In der Selektion hatte sie noch nicht ganz an ihre starken Auftritte aus der Vorsaison anknüpfen können. Bei den Selektionen in Altenberg wurden sie Vierte und Dritte. Bei ihrem Debüt Ende Oktober in Sigulda fuhr die Deutsche Anschubmeisterin von 2019 auf Rang fünf. Zum Schluss verpasste sie in Winterberg das Podest mit zwei Zehnteln.

“In Altenberg lief es leider in der Bahn noch nicht so gut, vor allem der Kreisel war das Problem”, erklärt Susanne Kreher. “Bis dahin war ich in Altenberg vorn mit dabei, habe dann aber zu viel Zeit in der Kurve verloren. Da hätten mir noch ein paar Trainingseinheiten mehr weitergeholfen, auch um allgemein besser wieder ‘ins Fahren zu kommen’, da wir diesmal keine Fahrweise vor den Selektionen hatten.”

Das Rennen in Lettland bewertet die ehemalige Leichtathletin als “solide”. “Es war auch das erste Mal, dass ich auf der Bahn war, und die ist schon sehr anspruchsvoll”, so die Erzgebirgerin, die im Sommer zu Axel Jungks Trainingsgruppe nach Dresden gewechselt war, welche von DSC-Leichtathletik-Chefcoach Stefan Poser betreut wird.
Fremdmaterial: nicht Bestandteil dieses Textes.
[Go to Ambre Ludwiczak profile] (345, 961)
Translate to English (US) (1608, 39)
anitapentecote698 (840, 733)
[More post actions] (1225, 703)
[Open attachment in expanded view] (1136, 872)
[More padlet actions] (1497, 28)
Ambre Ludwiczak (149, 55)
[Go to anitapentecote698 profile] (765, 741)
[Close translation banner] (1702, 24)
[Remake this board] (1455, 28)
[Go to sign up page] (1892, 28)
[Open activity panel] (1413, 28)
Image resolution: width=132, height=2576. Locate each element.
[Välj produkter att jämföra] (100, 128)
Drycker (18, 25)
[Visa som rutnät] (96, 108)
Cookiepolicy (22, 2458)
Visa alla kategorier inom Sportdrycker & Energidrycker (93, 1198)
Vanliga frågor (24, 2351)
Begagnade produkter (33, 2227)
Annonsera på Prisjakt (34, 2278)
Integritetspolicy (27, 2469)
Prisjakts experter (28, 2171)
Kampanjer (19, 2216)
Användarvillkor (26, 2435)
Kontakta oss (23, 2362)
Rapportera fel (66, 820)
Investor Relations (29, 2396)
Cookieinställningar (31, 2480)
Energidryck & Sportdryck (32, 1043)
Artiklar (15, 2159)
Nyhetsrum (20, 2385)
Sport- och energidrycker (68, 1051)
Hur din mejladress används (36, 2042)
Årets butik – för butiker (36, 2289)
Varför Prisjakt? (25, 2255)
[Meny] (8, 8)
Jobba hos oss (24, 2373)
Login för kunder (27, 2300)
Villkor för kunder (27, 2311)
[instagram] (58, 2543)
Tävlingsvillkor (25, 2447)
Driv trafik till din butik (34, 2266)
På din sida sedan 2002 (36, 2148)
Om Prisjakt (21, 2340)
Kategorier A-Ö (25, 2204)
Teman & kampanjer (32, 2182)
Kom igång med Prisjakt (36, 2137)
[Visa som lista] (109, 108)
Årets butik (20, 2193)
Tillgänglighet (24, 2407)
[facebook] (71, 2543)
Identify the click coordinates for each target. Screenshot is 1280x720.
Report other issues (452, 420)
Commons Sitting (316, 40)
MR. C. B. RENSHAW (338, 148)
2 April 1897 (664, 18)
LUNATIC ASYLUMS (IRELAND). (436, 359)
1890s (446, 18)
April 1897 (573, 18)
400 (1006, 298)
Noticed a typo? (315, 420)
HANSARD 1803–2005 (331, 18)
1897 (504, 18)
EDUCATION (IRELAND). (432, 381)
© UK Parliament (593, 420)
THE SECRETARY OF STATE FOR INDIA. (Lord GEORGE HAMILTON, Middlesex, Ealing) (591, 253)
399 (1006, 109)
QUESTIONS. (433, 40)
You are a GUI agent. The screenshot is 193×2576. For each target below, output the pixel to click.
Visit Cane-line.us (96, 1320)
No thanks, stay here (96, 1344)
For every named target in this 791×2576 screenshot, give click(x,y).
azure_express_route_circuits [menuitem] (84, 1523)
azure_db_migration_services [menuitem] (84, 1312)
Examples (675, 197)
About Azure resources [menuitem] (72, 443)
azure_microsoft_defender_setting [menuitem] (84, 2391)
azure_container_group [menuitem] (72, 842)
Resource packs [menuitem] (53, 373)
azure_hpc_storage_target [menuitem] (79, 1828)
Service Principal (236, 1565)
Im kommenden Januar will Susanne Kreher im ICC starten, für den sie sich sicher qualifiziert hatte – wie schon in den beiden Vorjahren. 2019/20 wurde die Skeletonsportlerin vom BSC Sachsen Oberbärenburg sogar Gesamt-Zweite im ICC und hatte dabei auf das letzte ICC-Auftritt wegen der Junioren-WM 2020 in Winterberg verzichtet.

 

In den kommenden Wochen wird das Oberbärenburger Skeleton-Ass am Stützpunkt in Altenberg trainieren. „Auf jeden Fall werde ich auch erstmal Spurschlitten fahren beim Europacup Ende November in Winterberg und eventuell beim Europacup Mitte Dezember in Sigulda starten“, so Susanne Kreher. Bei der Junioren-WM in St. Moritz will sie dann doch noch das Ticket für die Heim-WM lösen. Dazu müsste sie in der Schweiz aber den Titel holen.